Here are a few things your project report should include: 1) Introduction, where you will describe the goal of the project and the components (e.g. resistor type, substrate material etc.) to be used. 2) Design, where you will show the analytical or graphical (Smith chart) process to design the desired circuit. In this section, you should include the initial values for lengths and characteristic impedances of transmission lines that will be part of the lowpass and bandpass filters, prototype values for the filters etc. At the end of the section you should show the final design (all parameters included) that is the result of the method you used. 3) Simulation and Optimization, where you will describe the software tools you used to simulate the performance of the circuit and optimize it or fine-tune it. You should include specific information, such as the optimization method used, as well as hard copies of your schematics and test benches.
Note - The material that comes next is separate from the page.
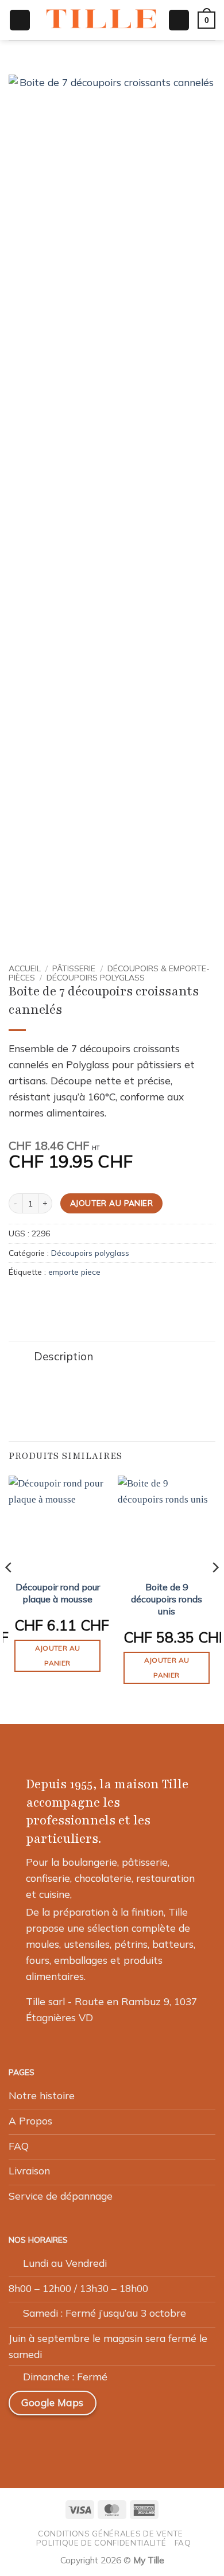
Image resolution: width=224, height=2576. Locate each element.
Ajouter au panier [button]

You can also include some of the simulated results (all of the simulations will be compared with measurements at the next section). Describe the optimization process and any differences with your initial design (the one from part 2). 4) Fabrication, where you will outline the fabrication steps (if applicable). 5) Measurements, where you will describe all measurements performed (include block diagrams of set-ups, equipment used etc.) and compare the measured with the simulated results (e.g. in one graph you want to plot both the simulated and measured insertion loss of the filter). You should definitely explain any differences between the measurements and the simulations. You need to have a graph for each one of the measurements that you performed. 6) Conclusions, where you will summarize your achievements (also include a brief description of reasons that might have led to good or poor circuit performance) and provide recommendations for improving the performance of the circuit in future design iterations.